Financial assets are derecognised when and only when the contractual rights to the cash flows from the financial asset expire or are settled, or the Company transfers to another party substantially all of the risks and rewards of ownership of the financial asset, or the Company, despite having retained some, but not all, significant risks and rewards of ownership, has transferred control of the asset to another party.

Basic financial liabilities
Basic financial liabilities, including creditors, bank loans, loans from fellow group companies and preference shares that are classified as debt, are initially recognised at transaction price unless the arrangement constitutes a financing transaction, where the debt instrument is measured at the present value of the future payments discounted at a market rate of interest. Financial liabilities classified as payable within one year are not amortised.

Debt instruments are subsequently carried at amortised cost, using the effective interest rate method.

Amounts payable are classified as current liabilities if payment is due within one year or less. If not, they are presented as non-current liabilities.

Financial liabilities are derecognised when the company’s contractual obligations expire or are discharged or cancelled.

Dividends

Equity dividends are recognised when they become legally payable. Interim equity dividends are recognised when paid. Final equity dividends are recognised when approved by the shareholders.

2. Critical accounting judgements and key sources of estimation uncertainty

In the application of the Company’s accounting policies, the directors are required to make judgements that have a significant impact on the amounts recognised. The following are the critical judgements that the directors have made in the process of applying the Company’s accounting policies and that have the most significant effect on the amounts recognised in the financial statements.

The estimates and assumptions which have a significant risk of causing a material adjustment to the carrying amount of assets and liabilities if the fair value of investment properties. Please see note 4 for more details.

3. Employees

2025 2024
Number Number
Monthly average number of persons employed by the Company during the year, including directors 2 2

4. Investment property

Investment property
£
Valuation
As at 01 April 2024 3,000,000
As at 31 March 2025 3,000,000

Valuation

The fair value of the investment property has been arrived at on the basis of a valuation carried out by the directors on 31st March 2025. The valuation was made on an open market value basis by reference to market evidence of transaction prices for similar properties.

5. Debtors

2025 2024
£ £
Other debtors 1,412 1,611

6. Creditors: amounts falling due within one year

2025 2024
£ £
Bank loans (secured) 479,543 0
Trade creditors 5,400 0
Amounts owed to connected companies 119,036 319,036
Taxation and social security 5,137 17,251
Other creditors 891,460 519,012
1,500,576 855,299

The bank loans are secured by way of a fixed charge over the investment properties.

7. Creditors: amounts falling due after more than one year

2025 2024
£ £
Bank loans (secured) 754,000 1,233,574

The bank loans are secured by way of a fixed charge over the assets of the company.

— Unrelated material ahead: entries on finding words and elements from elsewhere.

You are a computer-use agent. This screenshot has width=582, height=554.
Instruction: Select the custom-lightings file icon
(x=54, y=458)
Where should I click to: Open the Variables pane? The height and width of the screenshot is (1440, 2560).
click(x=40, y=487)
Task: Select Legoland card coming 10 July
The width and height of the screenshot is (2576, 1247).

Amounts repayable after more than 5 years are included in creditors falling due over one year:

2025 2024
£ £
Bank loans (repayable by instalments) 0 479,574

8. Called-up share capital

2025 2024
£ £
Allotted, called-up and fully-paid
100 Ordinary shares of £ 1.00 each 100 100

9. Related party transactions

Other related party transactions

The Company has entered into transactions with an entity which is under common control. At the balance sheet date, the following balances were outstanding in respect of amounts due to a company under common control 2025: £119,036 (2024: £319,036). These balances are unsecured, interest-free, and repayable on demand.